**Exercises to complete**
- a) Summarize the Caine text in two sentences.
- b) Restate word for word the part of the Caine text from "When LDS prophet" up to and including "the Eastern US.".

Caine was elected as a Democrat to the Forty-seventh Congress to fill the vacancy caused by the action of the House declaring the Delegate-elect ineligible. The election had been won by George Quayle Cannon (18,567 votes), but the other contestant Allen G. Campbell (1357 votes) successfully contested the outcome. The House of Representatives refused to seat either man, and instead allowed Caine to fill the position in the 47th Congress.
He was reelected as a Democrat to the Forty-eighth, Forty-ninth and Fiftieth Congresses and on the People's Party ticket to the Fifty-first and Fifty-second Congresses and served from November 7, 1882, to March 3, 1893. He was not a candidate for renomination in 1892.

When LDS prophet and president Wilford Woodruff announced in his Manifesto of September, 1890 that the Church would not sanction any additional polygamist marriages, it was Caine who disseminated the information to members of Congress and the media in the Eastern US.

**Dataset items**

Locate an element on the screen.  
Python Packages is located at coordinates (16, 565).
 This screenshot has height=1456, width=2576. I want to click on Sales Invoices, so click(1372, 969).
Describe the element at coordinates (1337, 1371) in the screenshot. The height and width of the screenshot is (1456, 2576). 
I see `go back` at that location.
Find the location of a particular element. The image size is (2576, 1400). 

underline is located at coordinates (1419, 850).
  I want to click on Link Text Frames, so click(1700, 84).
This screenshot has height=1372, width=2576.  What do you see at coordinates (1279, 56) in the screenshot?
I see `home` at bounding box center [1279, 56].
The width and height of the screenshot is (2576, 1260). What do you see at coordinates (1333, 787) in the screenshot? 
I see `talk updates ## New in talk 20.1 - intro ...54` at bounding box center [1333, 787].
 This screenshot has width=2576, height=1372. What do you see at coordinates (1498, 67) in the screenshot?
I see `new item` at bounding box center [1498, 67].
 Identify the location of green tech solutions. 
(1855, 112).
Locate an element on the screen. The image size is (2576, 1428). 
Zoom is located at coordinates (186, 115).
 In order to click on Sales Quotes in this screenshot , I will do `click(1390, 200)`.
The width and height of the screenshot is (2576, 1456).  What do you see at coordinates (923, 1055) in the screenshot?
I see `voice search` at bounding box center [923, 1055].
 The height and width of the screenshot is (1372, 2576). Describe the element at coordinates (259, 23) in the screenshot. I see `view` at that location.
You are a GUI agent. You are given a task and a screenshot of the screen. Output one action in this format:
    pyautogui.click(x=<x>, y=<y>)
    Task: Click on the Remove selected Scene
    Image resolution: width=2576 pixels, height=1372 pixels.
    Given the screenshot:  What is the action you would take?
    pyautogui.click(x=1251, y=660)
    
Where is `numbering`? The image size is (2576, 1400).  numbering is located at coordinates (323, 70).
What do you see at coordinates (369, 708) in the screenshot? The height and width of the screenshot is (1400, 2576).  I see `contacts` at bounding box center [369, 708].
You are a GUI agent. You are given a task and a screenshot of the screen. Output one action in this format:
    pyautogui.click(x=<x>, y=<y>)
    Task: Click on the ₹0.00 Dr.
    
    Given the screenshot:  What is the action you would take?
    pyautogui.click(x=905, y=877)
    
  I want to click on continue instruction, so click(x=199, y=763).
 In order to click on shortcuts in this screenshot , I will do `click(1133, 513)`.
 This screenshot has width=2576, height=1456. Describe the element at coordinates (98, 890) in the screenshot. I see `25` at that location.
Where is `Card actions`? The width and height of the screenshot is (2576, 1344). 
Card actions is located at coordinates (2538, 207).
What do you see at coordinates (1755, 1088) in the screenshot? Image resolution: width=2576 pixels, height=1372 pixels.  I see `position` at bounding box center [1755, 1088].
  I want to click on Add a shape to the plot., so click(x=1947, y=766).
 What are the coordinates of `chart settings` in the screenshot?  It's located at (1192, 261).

**Solutions per task**
- a) Caine, a Democrat, was elected to fill a vacancy in the Forty-seventh Congress after the House refused to seat either George Quayle Cannon or Allen G. Campbell. He was later reelected as a Democrat and then on the People's Party ticket, serving from November 7, 1882, to March 3, 1893, and he spread word of Wilford Woodruff's 1890 Manifesto against additional polygamist marriages to Congress and the media in the Eastern US.

- b)
When LDS prophet and president Wilford Woodruff announced in his Manifesto of September, 1890 that the Church would not sanction any additional polygamist marriages, it was Caine who disseminated the information to members of Congress and the media in the Eastern US.